This short datafile is on purpose quite messy. We have:

Metadata: Here the first two lines
Variable names: Here in the third line
Missing data represented as “NA”, “N/A” or -9999

Reading the tmp “csv”-file with just the default arguments gives us this:

read_csv("data-raw/tmp.csv")

Warning: One or more parsing issues, call `problems()` on your data frame for details,
e.g.:
  dat <- vroom(...)
  problems(dat)

# A tibble: 8 × 1
  `metadata 1: this data was collected on R/V Bjarni`
  <chr>                                              
1 metatdata 2: this research was funded by EU        
2 ID,Date,Fishing area                               
3 1,2021-01-01,North                                 
4 N/A,2021-01-02,North                               
5 NA,NA,NA                                           
6 3,2021-02-28,South                                 
7 4,2021-02-29,N/A                                   
8 5,-9999,South

Look carefully at the output message. This dataset actually contains only one variable (metadata 1: this data was collected on R/V Bjarni), the reason being that the first line in the data is interpreted as the variable names and since we have no comma there the read_csv function “thinks” that the data is only one variable.
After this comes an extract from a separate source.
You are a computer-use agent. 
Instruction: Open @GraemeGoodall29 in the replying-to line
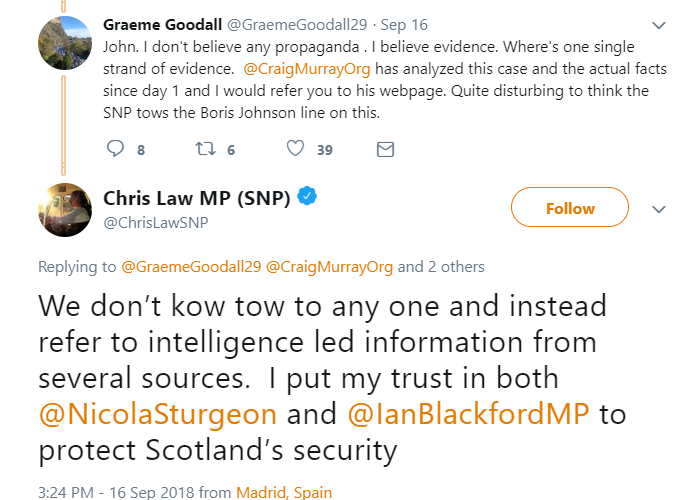(x=191, y=267)
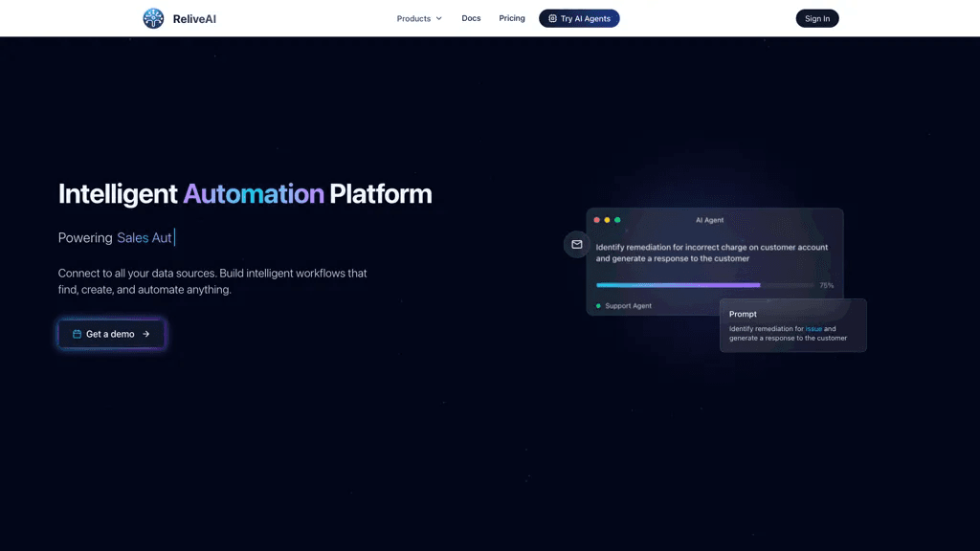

Part of the message says: “call problems() on your data frame for details”. Lets read in again and run also the suggested problems().
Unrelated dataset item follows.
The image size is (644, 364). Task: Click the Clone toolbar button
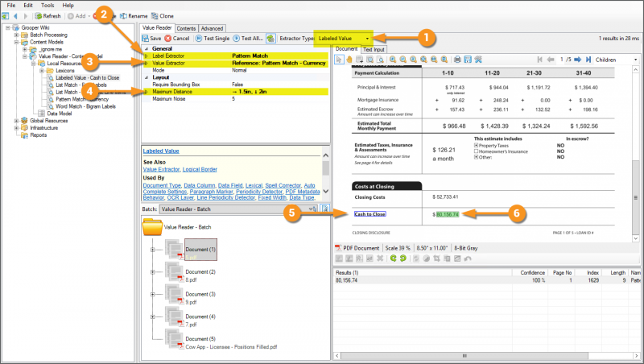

read_csv("data-raw/tmp.csv")

Warning: One or more parsing issues, call `problems()` on your data frame for details,
e.g.:
  dat <- vroom(...)
  problems(dat)

# A tibble: 8 × 1
  `metadata 1: this data was collected on R/V Bjarni`
  <chr>                                              
1 metatdata 2: this research was funded by EU        
2 ID,Date,Fishing area                               
3 1,2021-01-01,North                                 
4 N/A,2021-01-02,North                               
5 NA,NA,NA                                           
6 3,2021-02-28,South                                 
7 4,2021-02-29,N/A                                   
8 5,-9999,South

problems()

This says that we expected the data to be only 1 column but got 3 columns because it detected two “,” in each of the listed rows. In order to get the data properly into R we need to overwrite some of the defaults, first let’s skip the 2 metadata lines:

read_csv("data-raw/tmp.csv",
         skip = 2)                # skip the first two lines (the metadata)

# A tibble: 6 × 3
  ID    Date       `Fishing area`
  <chr> <chr>      <chr>         
1 1     2021-01-01 North         
2 N/A   2021-01-02 North         
3 <NA>  <NA>       <NA>          
4 3     2021-02-28 South         
5 4     2021-02-29 N/A           
6 5     -9999      South

Now in the above code we manage to get things roughly right. But take note that:

ID and date is a character, but we kind of expected a numerical (actually an integer) and a date respectively
The third record returns “NA” coloured in red because in R, NA is represented as missing data by default.

Exercise:

Check the help file for read_csv
Try to fix the na argument in order to account for “N/A” and “-9999” in the data as missing

Solution:

read_csv("data-raw/tmp.csv",
         skip = 2,                      # skip the first two lines
         na = c("NA", "N/A", "-9999"))  # Representation of missing value

But what happened to the date in ID 4?? Try this (right after running the read_csv) to get a hint:

problems()

Variable names

The variables names in imported files are often lengthy, contain combination of upper and lower cases and often have spaces. This mean downstream coding is often cumbersome though doable. To make coding less so, it is strongly adviced that you:

Keep variable names as short as possible
Use only lower case letters
use “_” instead of a space in the name

janitor::clean_names does the last two parts pretty well and dplyr::rename the first.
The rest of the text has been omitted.